Interventi di promozione sportiva. Misura 8.2. Finanziamento a fondo perduto fino all’80% per la realizzazione di progetti di promozione della cultura ed etica dello sport, nell’anno 2021.

Descrizione completa del bando: La Regione Marche intende promuovere la cultura e l’etica sportiva attraverso il sostegno a specifici progetti che si caratterizzino per l’elevato valore di diffusione dei valori fondanti la pratica motoria, sportiva e agonistica, in particolare nelle fasce di età giovanile e scolare. A tale scopo, la Regione intende sostenere azioni finalizzate al contrasto dei comportamenti antisportivi e del ricorso al doping, per l’anno 2021.

Soggetti beneficiari

Potranno ricevere contributi a fronte della realizzazione dei progetti sopra evidenziati i soggetti aventi sede legale nella Regione Marche e rientranti in una delle seguenti tipologie:

  • associazioni culturali che si occupano di comunicazione sociale;

  • imprese che si occupano di comunicazione sociale.

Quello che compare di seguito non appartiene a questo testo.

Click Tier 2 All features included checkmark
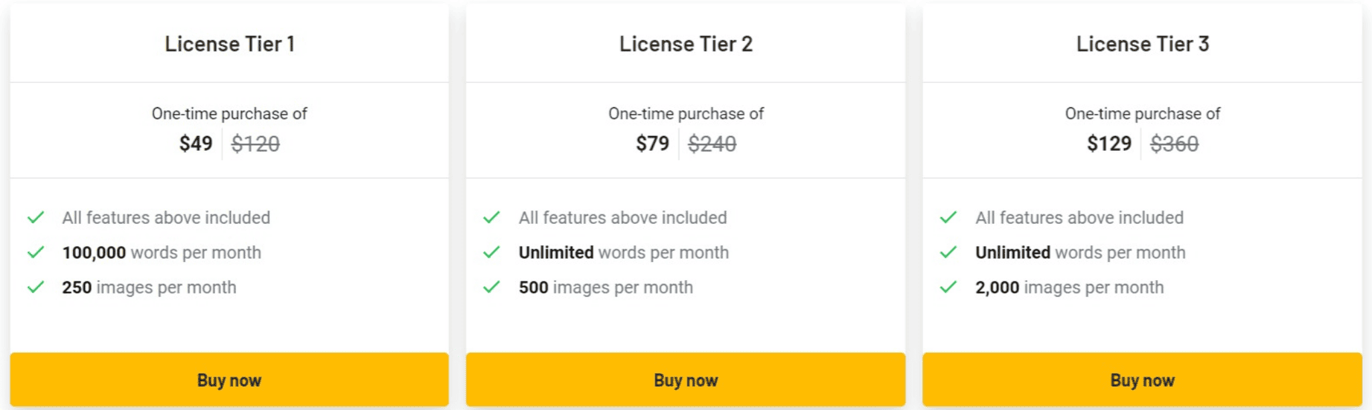The image size is (1372, 410). [x=492, y=218]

Tipologia di interventi ammissibili

Le spese ammissibili sono:

a) costi “Diretti” i quali debbono:

– essere strettamente e chiaramente correlate alla realizzazione dell’evento oggetto di contributo;

– essere intestati al soggetto capofila (beneficiario del contributo indicato al momento della presentazione dell’istanza);

– essere inclusi nel budget di progetto allegato alla domanda di contributo;

– essere identificabili e verificabili da documenti in originale;

– essere comprovate attraverso documenti fiscali idonei a garantire la piena tracciabilità delle operazioni, ai sensi della L. 136/2010, art. 3, commi 1 e 3 e ss.mm.;

– essere quietanzati dai soggetti beneficiari in un periodo compreso tra l’1.1.2020 e la data di presentazione della rendicontazione.

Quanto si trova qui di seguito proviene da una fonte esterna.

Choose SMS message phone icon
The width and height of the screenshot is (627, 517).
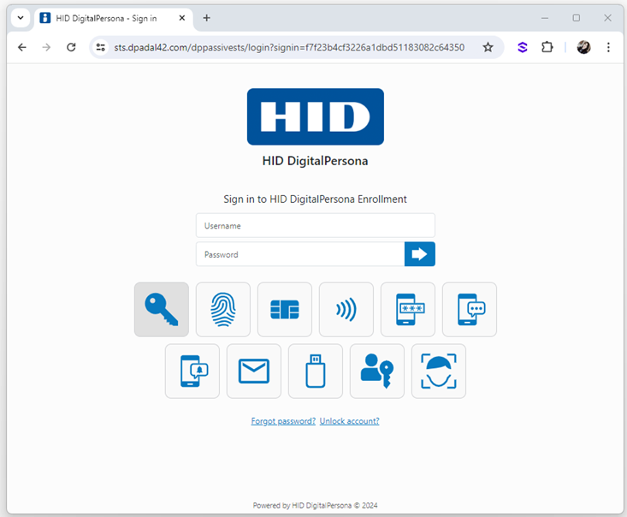coord(470,310)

b) costi “Indiretti” nel limite del 20% dei costi “Diretti”.

Sono costi “Indiretti” quelli che non sono o non possono essere connessi direttamente ad un’operazione, ma che sono collegati alle attività generali dell’organismo che attua l’operazione. Tra tali costi figurano quelle spese amministrative per le quali è difficile determinare con precisione l’importo attribuibile ad un’attività specifica.

Sono considerati costi “Indiretti”:

– spese di gestione;

– spese per la tenuta della contabilità, di segreteria, di coordinamento, di monitoraggio e di rendicontazione;

– spese per le pulizie;

– spese telefoniche e utenza acqua, riscaldamento, energia elettrica, ecc..;

– spese postali;

– spese bancarie;

– cancelleria, toner, carta per fotocopie;

– spese assicurative;

– locazione sede sociale;

– imposte e tasse, ad eccezione dell’IVA;

– ammortamenti.

Le spese sopra identificate come costi “Indiretti” non sono considerabili tra i costi “Diretti”, anche quando specificatamente riferibili al progetto finanziato.

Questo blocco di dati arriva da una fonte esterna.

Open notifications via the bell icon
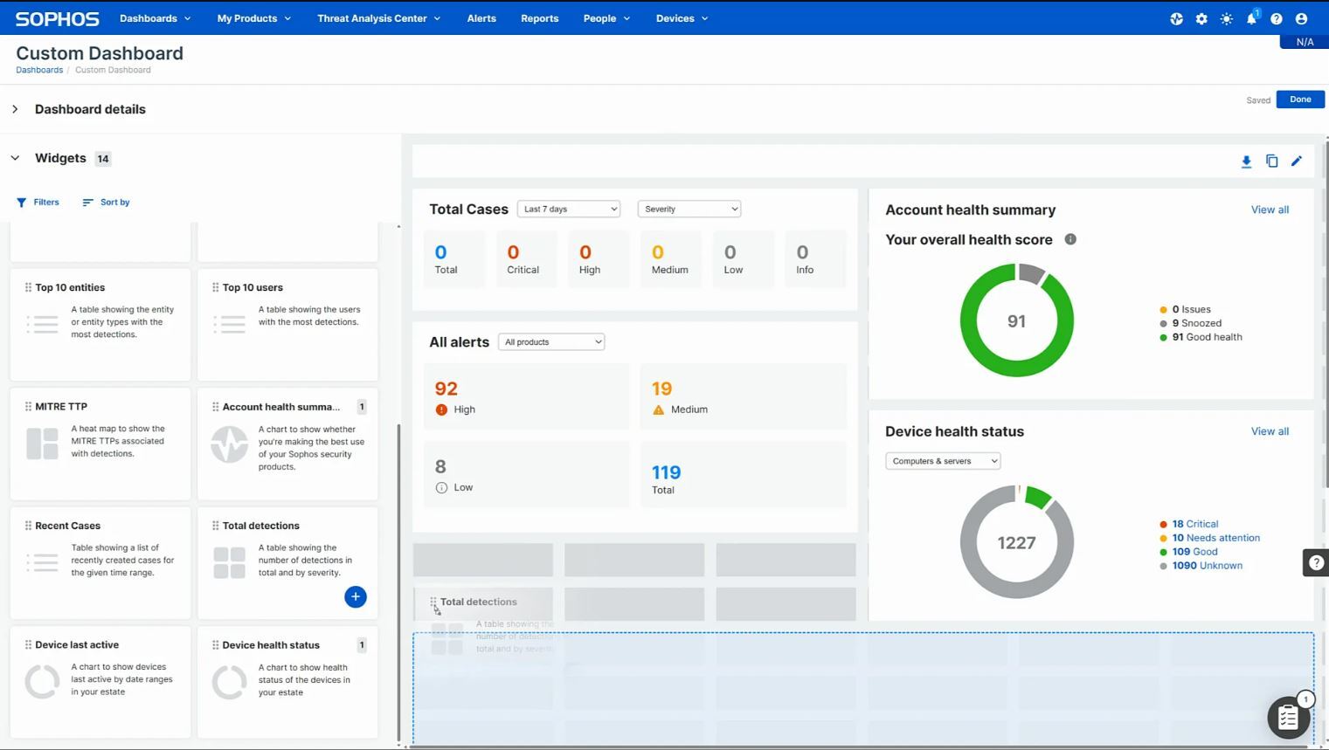1329x750 pixels. click(1250, 17)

I costi “Indiretti” non devono essere rendicontati: in sede di verifica del rendiconto verranno determinati automaticamente dall’amministrazione regionale, quantificandoli nella medesima percentuale indicata in sede di presentazione del progetto, da applicarsi sul totale complessivo della spesa ammissibile a rendicontazione riferita ai costi diretti. Dal momento che i costi “Diretti” effettivamente sostenuti servono da base per il calcolo dei costi “Indiretti”, ogni riduzione di tali costi “Diretti” si riflettono automaticamente sull’importo forfetario dei costi “Indiretti”.

Entità e forma dell’agevolazione

Il contributo massimo di € 10.000,00 per l’anno 2021.

Contributo a fondo perduto fino all’ 80% sulla spesa sostenuta.

Il finanziamento regionale non potrà essere complessivamente superiore alla differenza data dalle spese ammesse a rendiconto dalla struttura regionale ed ogni altra entrata diversa dal cofinanziamento regionale.

E’ possibile cumulare l’aiuto di cui alla presente Misura con altre forme di aiuto pubblico, diretto ed indiretto, assegnate da enti diversi dalla Regione Marche, fino a concorrenza del 100% della spesa ammissibile.